«Présence Africaine», fondée par Alioune Diop, a joué un rôle fondamental dans la déconstruction du discours colonial. Selon le Pr Ibrahima Silla, cette maison a permis de «raconter la véritable histoire de l’Afrique».

L’enseignant-chercheur en sciences politiques à l’uni­versité Gaston Berger de Saint-Louis, Ibrahima Silla, a souli­gné, samedi, l’impact de l’an­cienne revue Présence Afri­caine, devenue maison d’édi­tion, sur la «déconstruction d’un certain nombre de savoirs hérités de la colonisation». «Présence Africaine a nourri une ambition auprès de nom­breux intellectuels et d’auteurs africains qui ont écrit des œuvres sur différents thèmes, participant ainsi à décons­truire un certain nombre de savoirs hérités de la coloni­sation», a analysé M. Silla. Il s’exprimait à Dakar à l’occasion du lancement du festival initié par le laboratoire de recherche Kimpavita sur le thème : «Présence Africaine, une revue et maison d’édition au cœur de la pensée noire.» L’enseignant-chercheur se réjouit du fait que «Présence Africaine ait par­ticipé aussi à déconstruire l’idée selon laquelle l’Afrique est le continent de l’oralité». «Cette structure a permis de repenser…les pensées», a insisté M. Silla. «Il y avait des pensées sur l’Afrique. Des pensées qui ne reflétaient pas la réalité. On avait le sen­timent que ces pensées étaient des produits d’importation avec leur part de contra­diction, de mensonges, de préjugés et de généralisations hâtives», a fait remarquer le cher­cheur. L’universitaire es­time qu’avec toutes ces consi­dérations, il importait pour Présence Africaine et son fondateur, Alioune Diop, de «déconstruire et de repenser l’Afrique à travers la science sociale en s’appuyant sur toutes les thématiques qui touchent le continent». «Il ne s’agissait pas de se lamenter de la condition des noirs en Afrique ou d’embellir une his­toire de l’Afrique qui n’aurait pas existé. Mais plutôt de raconter la véritable histoire de l’Afrique de manière rigou­reuse et scientifique», a fait savoir Ibrahima Silla.

Lotte Arndt, chercheuse et curatrice spécialisée sur les musées et les problématiques postcoloniales, est revenue, au cours d’un panel, sur le contexte historique entourant la création de Présence Afri­caine en 1947 à Paris. «Pré­sence Africaine a été créée à un moment où les pays européens sortaient de la deuxième guerre mondiale et que les indépendances n’étaient pas encore éminentes», a-t-elle rappelé.

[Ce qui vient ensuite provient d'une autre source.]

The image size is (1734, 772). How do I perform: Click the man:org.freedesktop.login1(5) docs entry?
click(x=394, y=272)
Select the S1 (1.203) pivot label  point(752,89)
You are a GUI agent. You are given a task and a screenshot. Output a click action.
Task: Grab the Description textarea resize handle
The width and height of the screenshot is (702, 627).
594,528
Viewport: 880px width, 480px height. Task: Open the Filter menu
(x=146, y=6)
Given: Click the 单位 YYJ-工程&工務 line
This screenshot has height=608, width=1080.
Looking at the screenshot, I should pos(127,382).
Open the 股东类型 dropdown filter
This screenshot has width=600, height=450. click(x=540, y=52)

C’est dans ce contexte que Alioune Diop arrive à réunir autour de lui un groupe d’auteurs et d’autrices qui souhaitent faire entendre leur voix à travers la revue et la mai­son d’édition Présence Afri­caine, a expliqué Mme Arndt. Elle considère cette struc­ture à l’époque de sa naissance comme «un moyen et un moment de regroupement, de discussion, de positionnement et d’orientation pour les noirs». «L’une des forces de la revue c’était cette polyphonie des voix qui se croisait et qui faisait que les positions ne restent pas au même endroit», a souligné Mme Arndt. «Pré­sence Africaine était comme un mouvement multiforme de prise de parole, qui s’opposait à la négation coloniale et à cette forme d’assimilationniste contre la colonisation», a ajouté la chercheuse.

Pour la fille de Alioune Diop, Marie Aïda Diop Wane, «le mérite de son père était non seulement de permettre aux Africains de penser l’Afrique, mais également de penser la diaspora africaine». Elle a rappelé les «obstacles mul­tiples» rencontrés à la création de la revue et de la maison de son père. «Ce n’était pas du tout facile quand Présence Africaine fut créée parce que l’idée d’une telle création était jugée subversive par les autorités françaises», a dit Marie Aïda Diop Wane.